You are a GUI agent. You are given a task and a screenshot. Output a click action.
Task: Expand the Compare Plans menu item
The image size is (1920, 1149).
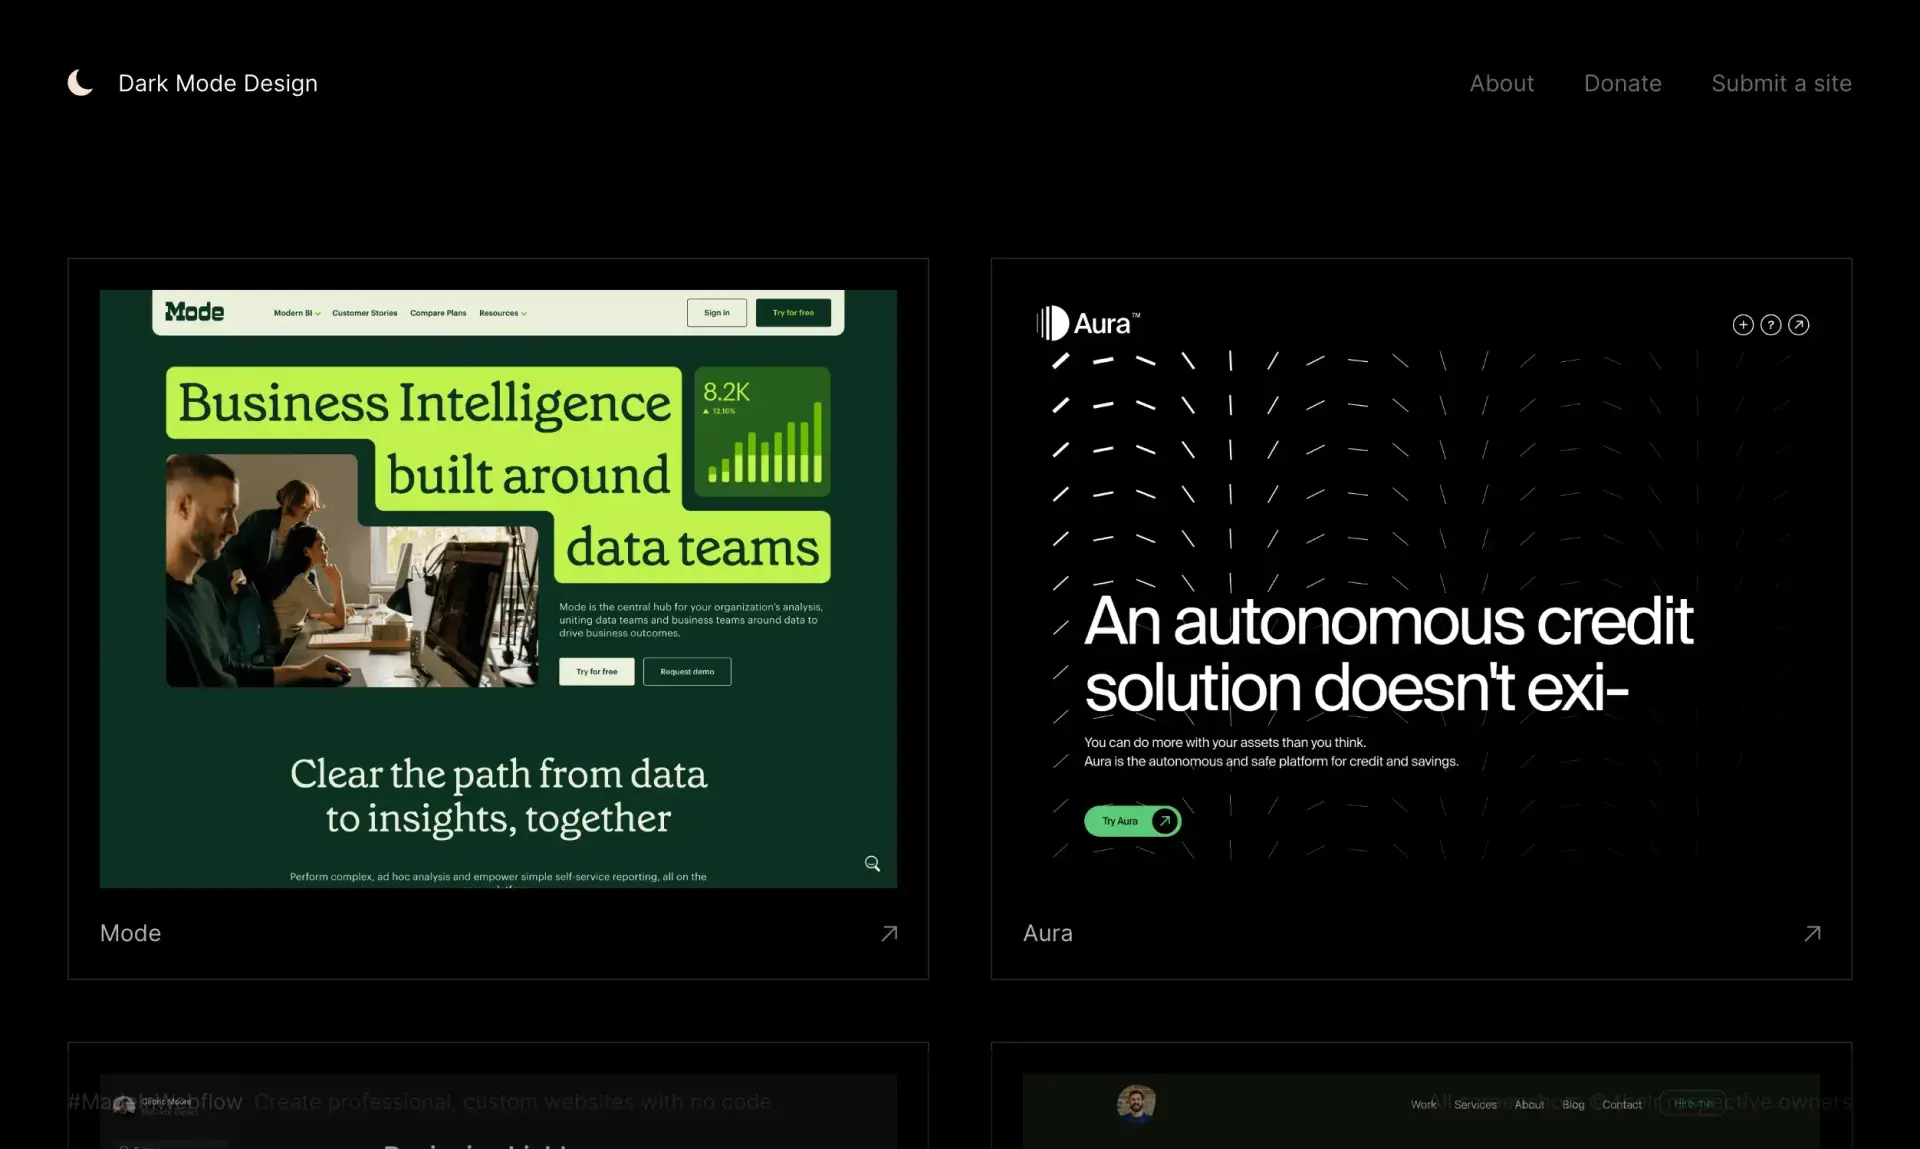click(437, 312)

####

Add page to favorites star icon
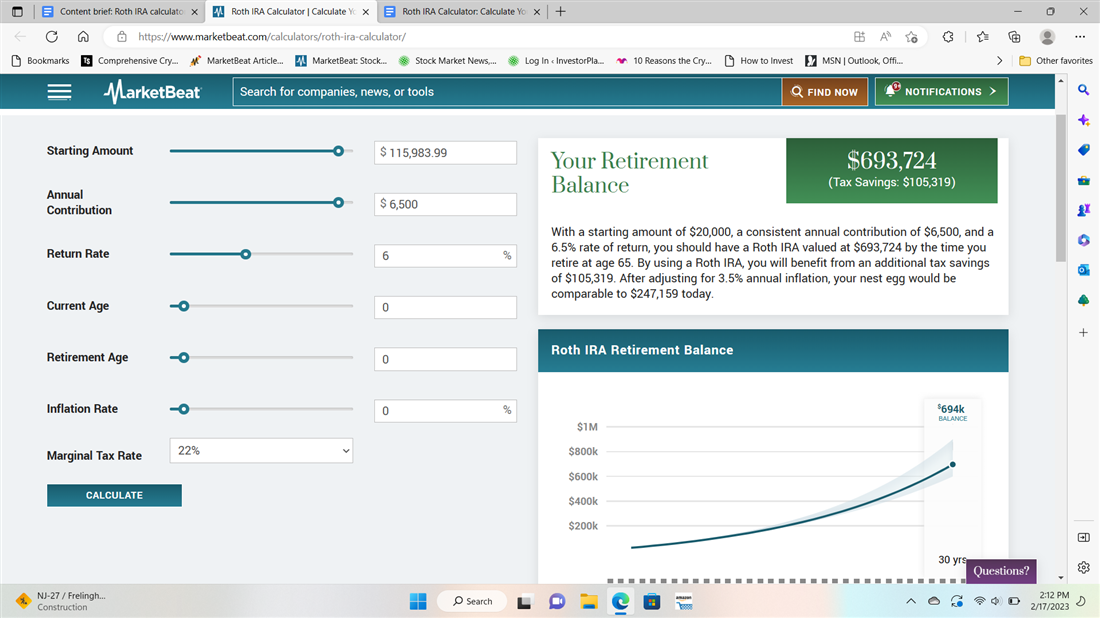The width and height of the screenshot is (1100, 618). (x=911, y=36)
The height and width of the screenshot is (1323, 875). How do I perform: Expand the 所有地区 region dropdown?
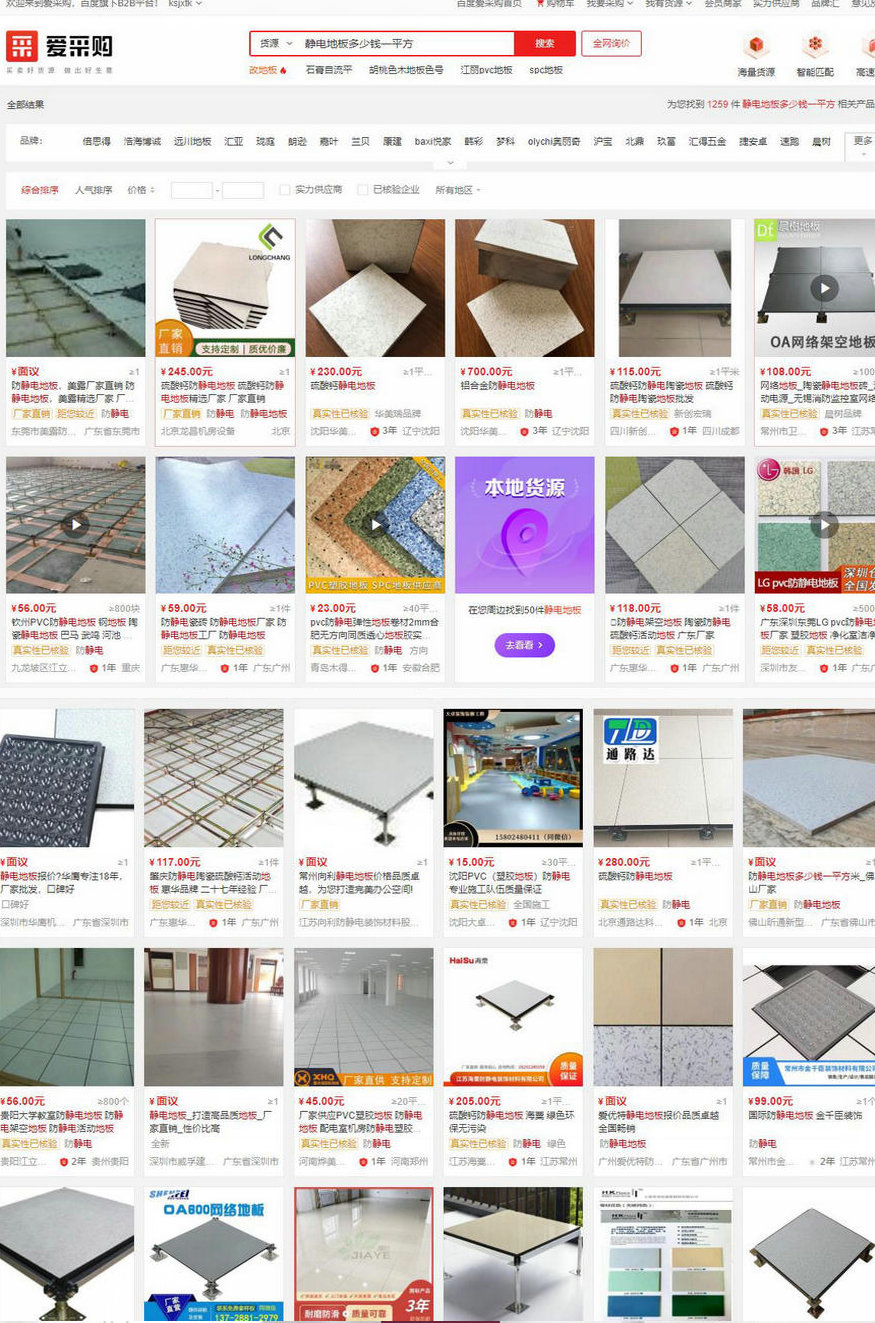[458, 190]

####

> **GIVEN INSTRUCTION**:
Output the entries from the line containing "You are a GUI" through the line containing "click(437, 312)", inclusive, as a numbered list with blank lines omitted and the pictures left out.

> **WRITTEN RESPONSE**:
1. You are a GUI agent. You are given a task and a screenshot. Output a click action.
2. Task: Expand the Compare Plans menu item
3. The image size is (1920, 1149).
4. click(437, 312)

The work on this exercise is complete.